Отсюда, от косяка, Ямщик в зеркале не отражался. Имеет ли это значение? Решившись, он быстро расстегнул пуговицы, сорвал провонявшую страхом рубашку, швырнул ее на проклятое зеркало, как шинель на амбразуру дота, а сам присел на корточки — знать бы еще, зачем! — и, не обращая внимания на боль в коленях, ушел из зоны обстрела, с разгону влетев в кухню. Схватил Кабучино макияжное зеркало, сжал изо всех сил: шалишь! вот ты у меня где! в кулаке!
— …никто! Ты никто!
— Ну, допустим.
— Отражение! Призрак, тень! Без меня тебя нет!
— Это спорно.
— Тень, знай свое место! Место, зеркалыш! Понял?!
— Хорошо, я никто, — согласился двойник, подозрительно уступчивый. — А ты? Ты-то у нас ого-го! Личность! Венец творения! Владыка жены своей и всея квартиры! Ты, вне сомнений, звучишь гордо. Значит, место?
Лицо двойника исчезло, провалилось в блестящий омут. На его месте возник средний палец — недвусмысленно выпяченный, неправдоподобно огромный, он перечеркнул зеркальный кругляш по вертикали, снизу доверху, словно бесстыдно восставший фаллос. Да, утверждал палец. Да, и пусть у тебя не останется сомнений насчет того, что я думаю по поводу твоих приказов и твоей истерики. Завершив монолог, палец исчез, изображение в зеркале мигнуло, как при смене кадров в любительском фильме — и двойник обнаружился уже поодаль, насколько это было возможно в пределах кухни. Сукин сын развалился на табурете, откинувшись спиной на холодильник, весь в Кабучиных магнитиках. Левая рука зеркалыша вальяжно разлеглась на кухонном столе, в опасной близости от деревянной подставки «Bekker» с набором ножей. Ножи были на месте — все четыре, и топорик для рубки птицы, и ножницы, и мусат для выравнивания режущей кромки.

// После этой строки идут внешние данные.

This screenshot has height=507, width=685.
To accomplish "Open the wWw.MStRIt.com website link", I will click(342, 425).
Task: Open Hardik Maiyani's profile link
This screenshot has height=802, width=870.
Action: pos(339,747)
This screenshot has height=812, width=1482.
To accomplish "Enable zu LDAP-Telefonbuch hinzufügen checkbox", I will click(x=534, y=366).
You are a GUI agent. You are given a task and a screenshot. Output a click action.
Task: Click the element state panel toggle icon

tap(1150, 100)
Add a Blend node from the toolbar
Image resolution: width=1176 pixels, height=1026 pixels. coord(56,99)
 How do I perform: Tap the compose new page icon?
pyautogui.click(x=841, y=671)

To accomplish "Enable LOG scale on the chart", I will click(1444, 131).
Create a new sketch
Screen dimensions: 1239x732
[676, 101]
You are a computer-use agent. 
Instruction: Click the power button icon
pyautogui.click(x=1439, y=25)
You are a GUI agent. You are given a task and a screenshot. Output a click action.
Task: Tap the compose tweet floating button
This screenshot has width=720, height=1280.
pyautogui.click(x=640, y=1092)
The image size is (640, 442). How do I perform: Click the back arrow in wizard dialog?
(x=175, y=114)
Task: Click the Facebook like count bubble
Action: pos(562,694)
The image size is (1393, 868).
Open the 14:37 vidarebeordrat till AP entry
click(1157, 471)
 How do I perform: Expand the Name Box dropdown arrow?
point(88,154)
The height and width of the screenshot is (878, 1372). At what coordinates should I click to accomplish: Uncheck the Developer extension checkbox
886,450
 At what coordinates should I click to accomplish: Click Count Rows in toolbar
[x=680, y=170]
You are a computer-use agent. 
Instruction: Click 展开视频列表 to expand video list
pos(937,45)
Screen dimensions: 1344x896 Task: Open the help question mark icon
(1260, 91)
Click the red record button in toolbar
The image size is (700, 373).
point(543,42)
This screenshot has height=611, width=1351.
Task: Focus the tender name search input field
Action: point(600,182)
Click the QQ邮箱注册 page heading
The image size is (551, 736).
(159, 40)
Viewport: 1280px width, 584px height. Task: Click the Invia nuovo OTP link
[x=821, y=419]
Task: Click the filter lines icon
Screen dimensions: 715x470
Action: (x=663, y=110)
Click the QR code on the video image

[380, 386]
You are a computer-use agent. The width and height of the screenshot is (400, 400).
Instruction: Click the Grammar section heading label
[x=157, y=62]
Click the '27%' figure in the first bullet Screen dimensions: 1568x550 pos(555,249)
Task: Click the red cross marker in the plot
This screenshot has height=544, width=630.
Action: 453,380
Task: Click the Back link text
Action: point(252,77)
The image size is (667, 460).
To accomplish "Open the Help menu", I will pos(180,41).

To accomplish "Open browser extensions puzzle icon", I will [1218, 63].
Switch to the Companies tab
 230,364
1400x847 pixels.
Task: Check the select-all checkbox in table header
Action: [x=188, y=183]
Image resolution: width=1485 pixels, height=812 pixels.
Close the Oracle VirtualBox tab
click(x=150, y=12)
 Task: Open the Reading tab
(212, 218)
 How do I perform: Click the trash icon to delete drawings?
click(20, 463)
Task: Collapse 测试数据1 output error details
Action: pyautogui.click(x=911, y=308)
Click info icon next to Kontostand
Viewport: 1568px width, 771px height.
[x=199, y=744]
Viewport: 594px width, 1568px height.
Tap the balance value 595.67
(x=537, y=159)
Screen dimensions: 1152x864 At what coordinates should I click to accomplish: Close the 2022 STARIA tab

У Ямщика ёкнуло сердце. Двойник перехватил взгляд хозяина квартиры, с пониманием кивнул:
— Что? Нравится мизансцена?
Зеркало, подумал Ямщик. Оно-то у меня в руках! Швырнуть с размаху об стену; накрыть полотенцем… Как завороженный, не предпринимая никаких действий, он продолжал пялиться в убийственную гладь. «Я клянусь, что пройду через это, — запел Питер Хэммилл, восстав из бешено крутящегося роя воспоминаний, — с руками, протянутыми во мрак, с глазами, прикипевшими к зеркалу…» Капельки слюны исчезли — знать бы, куда?! — зеркальная поверхность была девственно чистой. Неужели Ямщик успел ее протереть? Когда? Или само высохло?! В таком случае остались бы пятнышки, разводы…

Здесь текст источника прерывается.